In the United Kingdom, the Ram Doctrine is a former constitutional doctrine based upon a 1945 memorandum by Granville Ram. Part of it reads:
The doctrine is also mentioned in Halsbury's Laws of England (though not explicitly by name)[5] and the Cabinet Manual.[6]
In R v Secretary of State for Health, ex parte C [2000] 1 FLR 627, it was found that, despite the fact that the Department of Health (as it was then known) had no statutory authority to maintain an unpublished but consulted (by employers in the child care field) database, it was not unlawful for it do so.
De Smith's Judicial Review is critical of the doctrine[7] and a 2013 House of Lords Constitution Committee report suggests that Ram's memorandum is not an accurate depiction of the law today and that the phrase "the Ram doctrine" is inaccurate and should no longer be used.
The converse principle - "everything which is not allowed is forbidden" - used to apply to public authorities in England, whose actions were limited to the powers explicitly granted to them by law.[8] The restrictions on local authorities were lifted by the Localism Act 2011 which granted a "general power of competence" to local authorities.
In March 2021, in response to coronavirus disease 2019, Health Secretary Matt Hancock reportedly advised Prime Minister Boris Johnson in the following terms: "We've got to tell people that they can't do anything unless it is explicitly allowed by law."[9] This advice has been described as a "radical suggestion", and Hancock himself reportedly described it as Napoleonic, "flipping" British tradition, because in lockdown people would be forbidden from doing anything unless the legislation said, in terms, that they could. While the foregoing is merely reported, the Coronavirus Act 2020[10] and hundreds of pieces of subordinate legislation made pursuant to that Act[11] prima facie abrogated the principle in the United Kingdom. This has been confirmed by other writers including Adam Wagner,[12] a barrister specialising in human rights and public law.[13] Lord Sumption, a former judge of the Supreme Court, stated in a lecture given on 27 October 2020 that "The ease with which people could be terrorized into surrendering basic freedoms which are fundamental to our existence as social beings came as a shock to me in March 2020".[14]
In the US, similar restrictions on municipal authorities apply as a consequence of Dillon's rule.
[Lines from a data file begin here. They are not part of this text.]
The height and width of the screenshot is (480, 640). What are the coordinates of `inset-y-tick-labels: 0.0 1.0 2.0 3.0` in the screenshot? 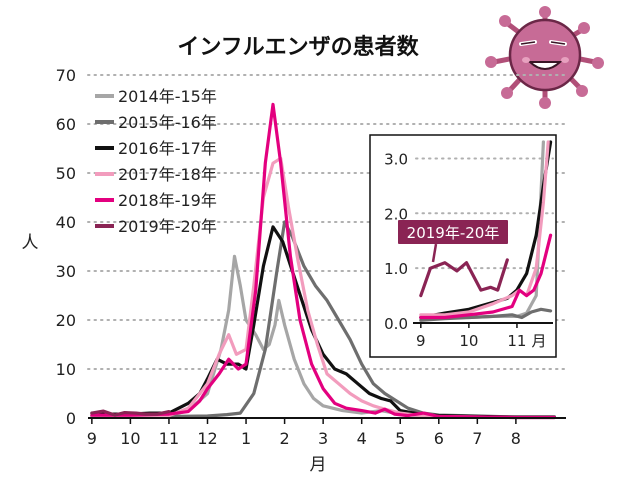 It's located at (396, 242).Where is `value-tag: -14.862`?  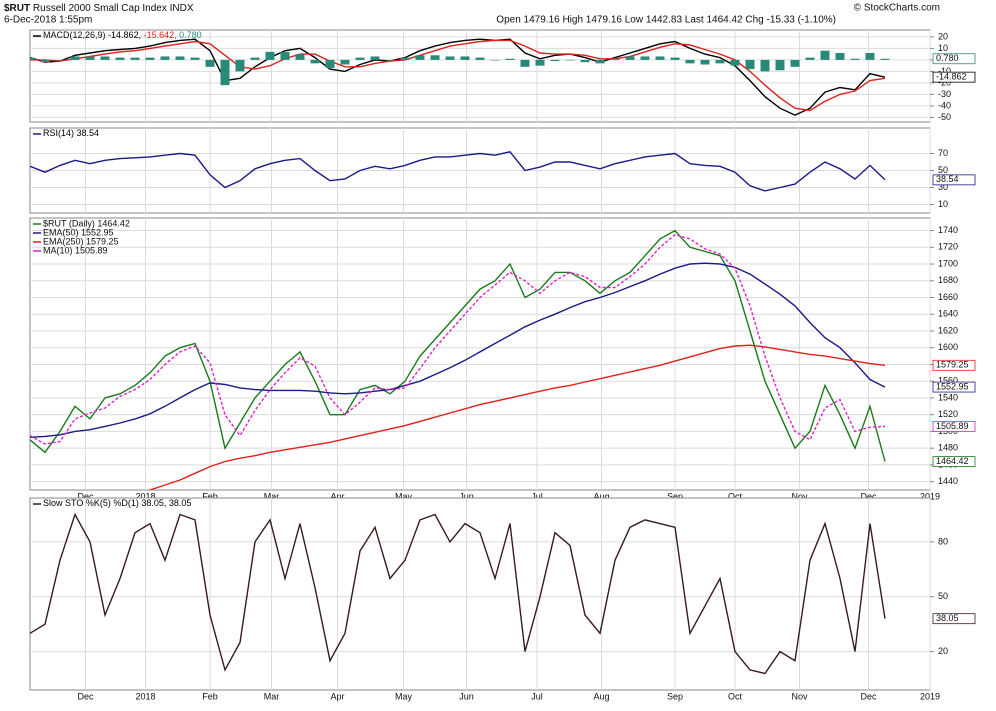
value-tag: -14.862 is located at coordinates (952, 77).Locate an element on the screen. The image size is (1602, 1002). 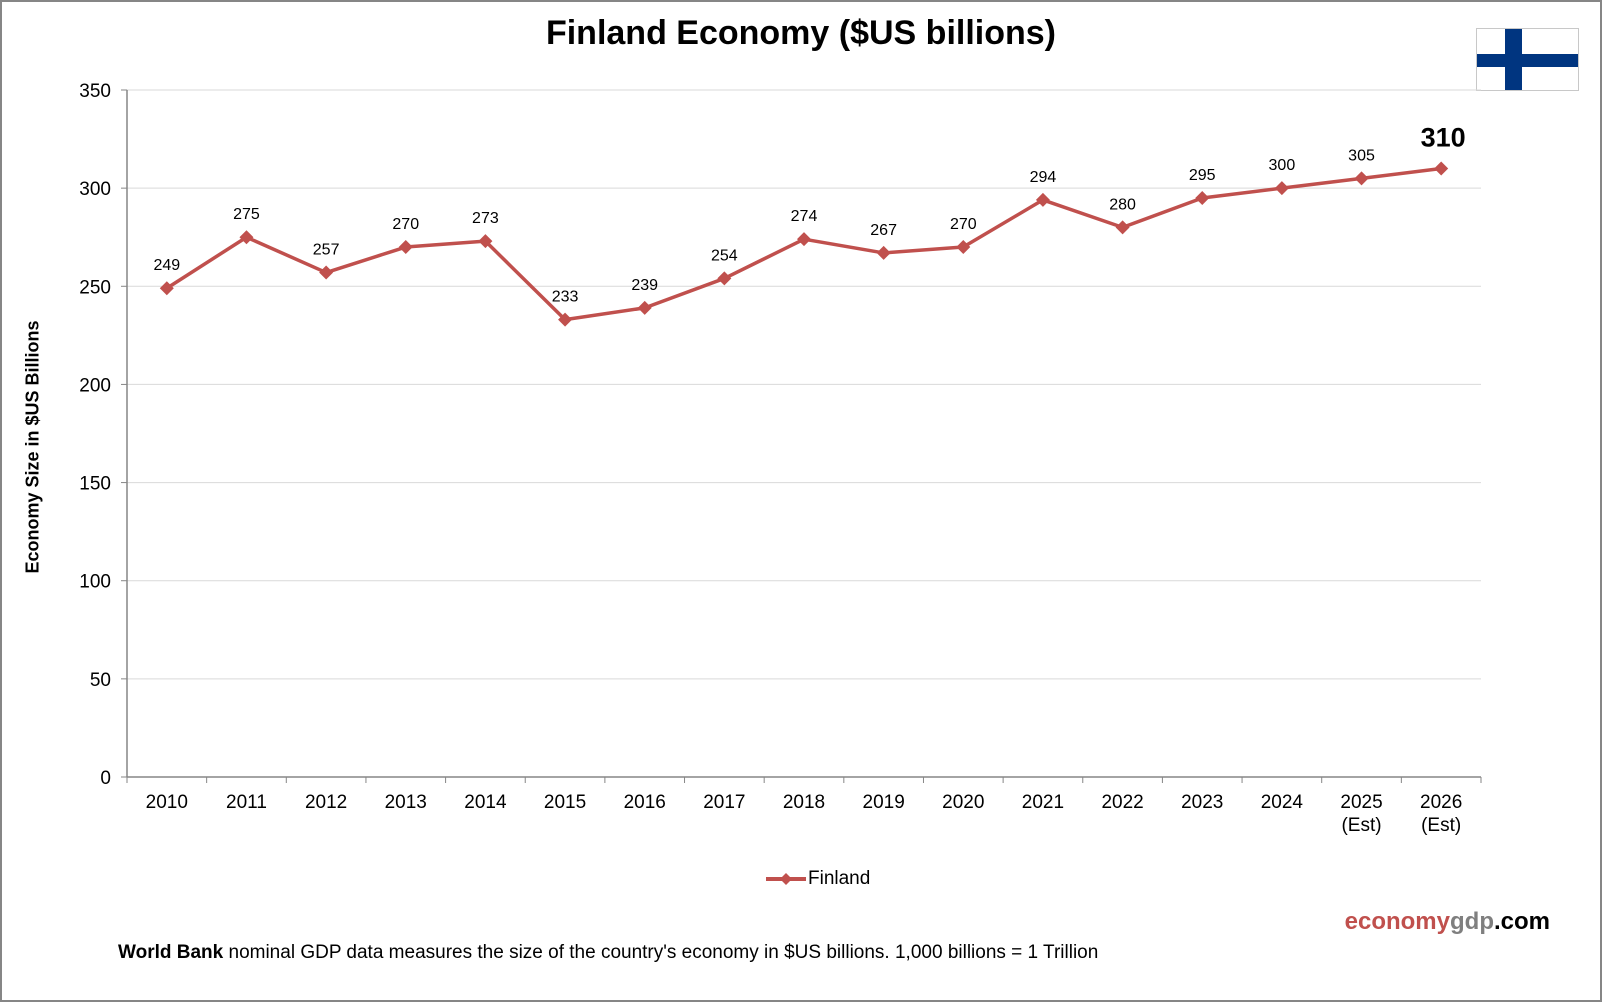
footnote-source: World Bank is located at coordinates (171, 952).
In international law, the principle is known as the Lotus principle, after a collision of the S.S. Lotus in international waters. The Lotus case of 1926–1927 established the freedom of sovereign states to act as they wished, unless they chose to bind themselves by a voluntary agreement or there was an explicit restriction in international law.[15]
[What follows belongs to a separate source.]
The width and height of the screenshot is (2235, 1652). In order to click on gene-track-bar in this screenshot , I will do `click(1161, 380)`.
The totalitarian principle in physics adapts the phrase to read: "Everything not forbidden is compulsory."[16]
The Robert Heinlein 1940 short story "Coventry" uses a similar phrase to describe an authoritarian state: "Anything not compulsory was forbidden".[17] The 1958 version of T. H. White's The Once and Future King describes the slogan of an ant-hill as being "Everything not forbidden is compulsory".[18]
A jocular saying is that, in England, "everything which is not forbidden is allowed", while in Germany, the opposite applies, so "everything which is not allowed is forbidden". This may be extended to France - "everything is allowed even if it is forbidden".